As blockchain has grown past its origin story, NIST noted with some understatement, that there is a high level of hype around its use cases – even as the technology is not well understood.

While it’s innovative and intriguing, blockchain “is not magical,” researchers write. “It will not solve all problems. As with all new technology, there is a tendency to want to apply it to every sector in every way imaginable.”

In healthcare specifically, there are plenty of places it could soon transform processes in real and tangible ways.

“Whenever someone visits a care provider, a myriad of transactions take place behind the scenes,” NIST scientists said. “Administrative transactions from nurses, doctors, staff, medical providers, insurance companies, and pharmacies could all be written to a blockchain. Transactions (such as checking benefits, eligibility, coverage, and the available medicine supply) could be read from the blockchain.”

It all sounds great, in theory.

But NIST’s new draft report — with which the agency is embarking on an initiative to effectively demystify blockchain — is meant to offer “a high-level understanding of the technology so that it can be applied effectively.” Specifically, NIST researchers want to help ensure organizations considering rolling out blockchain pilots have thought through the practical considerations of using the technology.

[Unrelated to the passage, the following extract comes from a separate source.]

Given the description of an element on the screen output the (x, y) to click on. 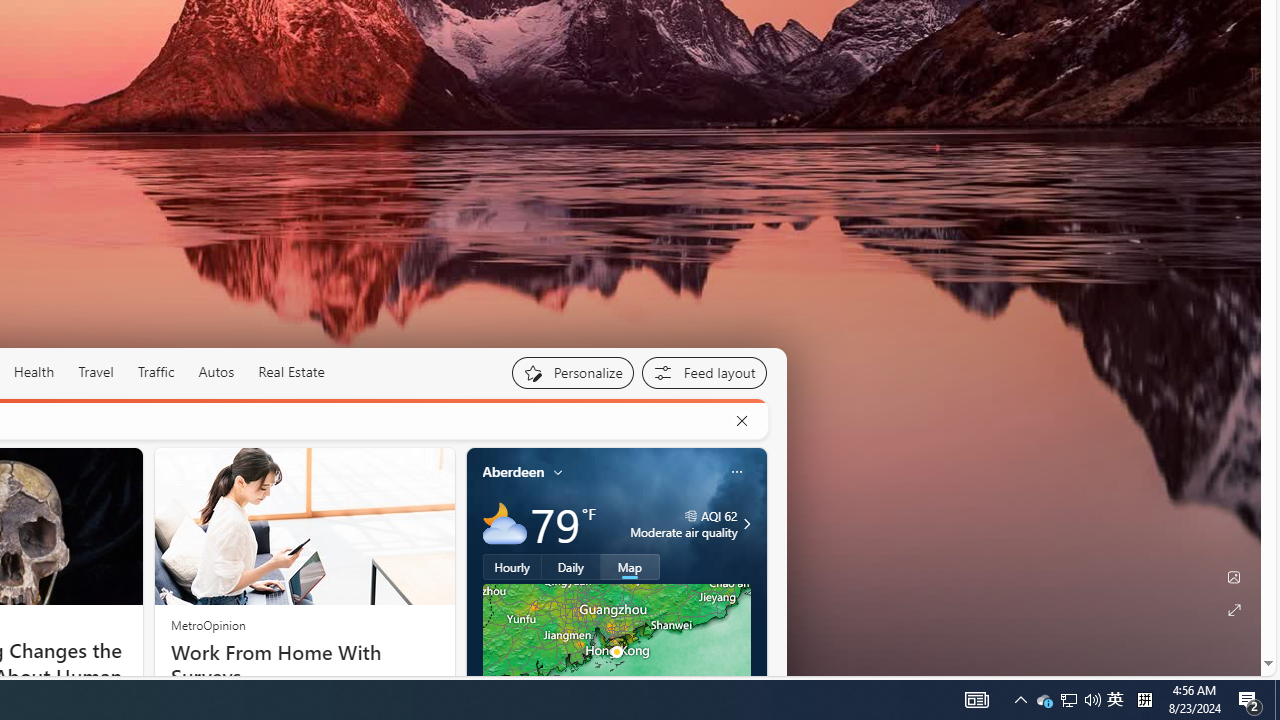
Class: weather-arrow-glyph (746, 523)
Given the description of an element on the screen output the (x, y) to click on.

“For example, what happens when an organization implements a blockchain system and then decides they need to make modifications to the data stored?” they write. “When using a database, this can be accomplished through a simple query (or major changes can be made by updating the database schema or software).”

But with blockchain, “it is much more difficult to change data or update the ‘database’ software,” according to NIST. “Organizations need to understand the extreme difficulty in changing anything that is already on the blockchain.”

Ultimately, blockchain technologies “have the power to disrupt many industries,” said researchers. “To avoid missed opportunities and undesirable surprises, organizations should start investigating whether or not a blockchain can help them.”